THE DATA:
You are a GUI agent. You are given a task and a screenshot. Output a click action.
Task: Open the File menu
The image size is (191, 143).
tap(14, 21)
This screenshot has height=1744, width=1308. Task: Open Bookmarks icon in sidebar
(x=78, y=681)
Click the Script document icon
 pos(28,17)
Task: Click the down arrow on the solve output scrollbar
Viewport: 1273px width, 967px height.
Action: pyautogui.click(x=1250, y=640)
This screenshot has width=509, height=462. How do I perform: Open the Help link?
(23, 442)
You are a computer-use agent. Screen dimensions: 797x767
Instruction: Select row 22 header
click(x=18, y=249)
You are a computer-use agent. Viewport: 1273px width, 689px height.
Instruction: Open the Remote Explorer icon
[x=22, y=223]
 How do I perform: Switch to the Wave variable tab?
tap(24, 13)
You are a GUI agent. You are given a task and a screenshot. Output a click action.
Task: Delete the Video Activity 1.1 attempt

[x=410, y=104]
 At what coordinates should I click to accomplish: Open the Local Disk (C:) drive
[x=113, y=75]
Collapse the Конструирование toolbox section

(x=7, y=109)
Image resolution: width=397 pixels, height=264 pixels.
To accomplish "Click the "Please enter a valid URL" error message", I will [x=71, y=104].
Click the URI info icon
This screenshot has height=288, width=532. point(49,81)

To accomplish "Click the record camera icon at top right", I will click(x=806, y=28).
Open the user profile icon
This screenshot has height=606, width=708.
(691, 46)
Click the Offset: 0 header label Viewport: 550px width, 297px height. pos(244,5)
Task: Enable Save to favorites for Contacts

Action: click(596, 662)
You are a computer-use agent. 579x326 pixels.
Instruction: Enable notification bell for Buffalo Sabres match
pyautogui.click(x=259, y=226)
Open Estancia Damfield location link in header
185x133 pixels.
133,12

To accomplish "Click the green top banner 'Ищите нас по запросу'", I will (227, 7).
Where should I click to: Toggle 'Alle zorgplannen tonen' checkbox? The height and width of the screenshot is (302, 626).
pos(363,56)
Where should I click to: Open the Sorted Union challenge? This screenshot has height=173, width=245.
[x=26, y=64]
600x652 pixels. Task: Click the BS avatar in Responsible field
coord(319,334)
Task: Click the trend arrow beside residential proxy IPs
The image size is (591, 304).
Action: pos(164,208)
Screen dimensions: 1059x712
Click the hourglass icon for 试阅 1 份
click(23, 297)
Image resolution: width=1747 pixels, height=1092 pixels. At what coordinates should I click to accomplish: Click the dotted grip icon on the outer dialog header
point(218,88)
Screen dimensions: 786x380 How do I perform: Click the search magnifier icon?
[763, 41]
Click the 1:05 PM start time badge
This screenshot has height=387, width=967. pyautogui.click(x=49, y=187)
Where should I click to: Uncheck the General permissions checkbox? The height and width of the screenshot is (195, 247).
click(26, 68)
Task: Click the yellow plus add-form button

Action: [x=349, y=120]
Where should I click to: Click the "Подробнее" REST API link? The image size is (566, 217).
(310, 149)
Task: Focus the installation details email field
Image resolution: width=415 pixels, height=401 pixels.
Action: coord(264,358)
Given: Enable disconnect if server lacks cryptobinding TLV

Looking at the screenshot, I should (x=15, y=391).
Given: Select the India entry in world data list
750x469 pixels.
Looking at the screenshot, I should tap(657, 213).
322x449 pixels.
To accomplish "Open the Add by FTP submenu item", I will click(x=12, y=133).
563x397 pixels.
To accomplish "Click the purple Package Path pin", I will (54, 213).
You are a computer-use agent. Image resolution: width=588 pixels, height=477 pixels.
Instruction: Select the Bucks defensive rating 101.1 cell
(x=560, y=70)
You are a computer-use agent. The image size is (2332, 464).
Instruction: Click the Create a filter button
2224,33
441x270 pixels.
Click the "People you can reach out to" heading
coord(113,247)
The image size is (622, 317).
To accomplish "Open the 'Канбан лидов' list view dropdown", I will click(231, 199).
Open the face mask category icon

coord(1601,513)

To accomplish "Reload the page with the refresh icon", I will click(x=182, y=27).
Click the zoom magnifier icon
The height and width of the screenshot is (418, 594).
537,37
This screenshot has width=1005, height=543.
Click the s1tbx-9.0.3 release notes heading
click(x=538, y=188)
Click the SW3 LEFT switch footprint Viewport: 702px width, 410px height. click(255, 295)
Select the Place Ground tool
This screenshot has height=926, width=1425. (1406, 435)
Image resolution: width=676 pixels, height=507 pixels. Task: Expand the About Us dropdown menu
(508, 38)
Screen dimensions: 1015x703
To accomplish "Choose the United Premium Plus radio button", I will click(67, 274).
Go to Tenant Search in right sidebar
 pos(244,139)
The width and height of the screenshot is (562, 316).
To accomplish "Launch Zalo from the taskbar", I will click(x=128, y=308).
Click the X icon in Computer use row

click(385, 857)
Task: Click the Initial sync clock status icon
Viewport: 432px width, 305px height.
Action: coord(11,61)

WHAT IS NEEDED:
Every entry must be output again exactly as it was given.

FINAL ANSWER:
You are a GUI agent. You are given a task and a screenshot. Output a click action.
Task: Open the File menu
The image size is (191, 143).
tap(14, 21)
This screenshot has height=1744, width=1308. Task: Open Bookmarks icon in sidebar
(x=78, y=681)
Click the Script document icon
 pos(28,17)
Task: Click the down arrow on the solve output scrollbar
Viewport: 1273px width, 967px height.
Action: pyautogui.click(x=1250, y=640)
This screenshot has width=509, height=462. How do I perform: Open the Help link?
(23, 442)
You are a computer-use agent. Screen dimensions: 797x767
Instruction: Select row 22 header
click(x=18, y=249)
You are a computer-use agent. Viewport: 1273px width, 689px height.
Instruction: Open the Remote Explorer icon
[x=22, y=223]
 How do I perform: Switch to the Wave variable tab?
tap(24, 13)
You are a GUI agent. You are given a task and a screenshot. Output a click action.
Task: Delete the Video Activity 1.1 attempt

[x=410, y=104]
 At what coordinates should I click to accomplish: Open the Local Disk (C:) drive
[x=113, y=75]
Collapse the Конструирование toolbox section

(x=7, y=109)
Image resolution: width=397 pixels, height=264 pixels.
To accomplish "Click the "Please enter a valid URL" error message", I will [x=71, y=104].
Click the URI info icon
This screenshot has height=288, width=532. point(49,81)

To accomplish "Click the record camera icon at top right", I will click(x=806, y=28).
Open the user profile icon
This screenshot has height=606, width=708.
(691, 46)
Click the Offset: 0 header label Viewport: 550px width, 297px height. pos(244,5)
Task: Enable Save to favorites for Contacts

Action: click(596, 662)
You are a computer-use agent. 579x326 pixels.
Instruction: Enable notification bell for Buffalo Sabres match
pyautogui.click(x=259, y=226)
Open Estancia Damfield location link in header
185x133 pixels.
133,12

To accomplish "Click the green top banner 'Ищите нас по запросу'", I will (227, 7).
Where should I click to: Toggle 'Alle zorgplannen tonen' checkbox? The height and width of the screenshot is (302, 626).
pos(363,56)
Where should I click to: Open the Sorted Union challenge? This screenshot has height=173, width=245.
[x=26, y=64]
600x652 pixels. Task: Click the BS avatar in Responsible field
coord(319,334)
Task: Click the trend arrow beside residential proxy IPs
The image size is (591, 304).
Action: pos(164,208)
Screen dimensions: 1059x712
Click the hourglass icon for 试阅 1 份
click(23, 297)
Image resolution: width=1747 pixels, height=1092 pixels. At what coordinates should I click to accomplish: Click the dotted grip icon on the outer dialog header
point(218,88)
Screen dimensions: 786x380 How do I perform: Click the search magnifier icon?
[763, 41]
Click the 1:05 PM start time badge
This screenshot has height=387, width=967. pyautogui.click(x=49, y=187)
Where should I click to: Uncheck the General permissions checkbox? The height and width of the screenshot is (195, 247).
click(26, 68)
Task: Click the yellow plus add-form button

Action: [x=349, y=120]
Where should I click to: Click the "Подробнее" REST API link? The image size is (566, 217).
(310, 149)
Task: Focus the installation details email field
Image resolution: width=415 pixels, height=401 pixels.
Action: coord(264,358)
Given: Enable disconnect if server lacks cryptobinding TLV

Looking at the screenshot, I should (x=15, y=391).
Given: Select the India entry in world data list
750x469 pixels.
Looking at the screenshot, I should tap(657, 213).
322x449 pixels.
To accomplish "Open the Add by FTP submenu item", I will click(x=12, y=133).
563x397 pixels.
To accomplish "Click the purple Package Path pin", I will (54, 213).
You are a computer-use agent. Image resolution: width=588 pixels, height=477 pixels.
Instruction: Select the Bucks defensive rating 101.1 cell
(x=560, y=70)
You are a computer-use agent. The image size is (2332, 464).
Instruction: Click the Create a filter button
2224,33
441x270 pixels.
Click the "People you can reach out to" heading
coord(113,247)
The image size is (622, 317).
To accomplish "Open the 'Канбан лидов' list view dropdown", I will click(231, 199).
Open the face mask category icon

coord(1601,513)

To accomplish "Reload the page with the refresh icon", I will click(x=182, y=27).
Click the zoom magnifier icon
The height and width of the screenshot is (418, 594).
537,37
This screenshot has width=1005, height=543.
Click the s1tbx-9.0.3 release notes heading
click(x=538, y=188)
Click the SW3 LEFT switch footprint Viewport: 702px width, 410px height. click(255, 295)
Select the Place Ground tool
This screenshot has height=926, width=1425. (1406, 435)
Image resolution: width=676 pixels, height=507 pixels. Task: Expand the About Us dropdown menu
(508, 38)
Screen dimensions: 1015x703
To accomplish "Choose the United Premium Plus radio button", I will click(67, 274).
Go to Tenant Search in right sidebar
 pos(244,139)
The width and height of the screenshot is (562, 316).
To accomplish "Launch Zalo from the taskbar", I will click(x=128, y=308).
Click the X icon in Computer use row

click(385, 857)
Task: Click the Initial sync clock status icon
Viewport: 432px width, 305px height.
Action: coord(11,61)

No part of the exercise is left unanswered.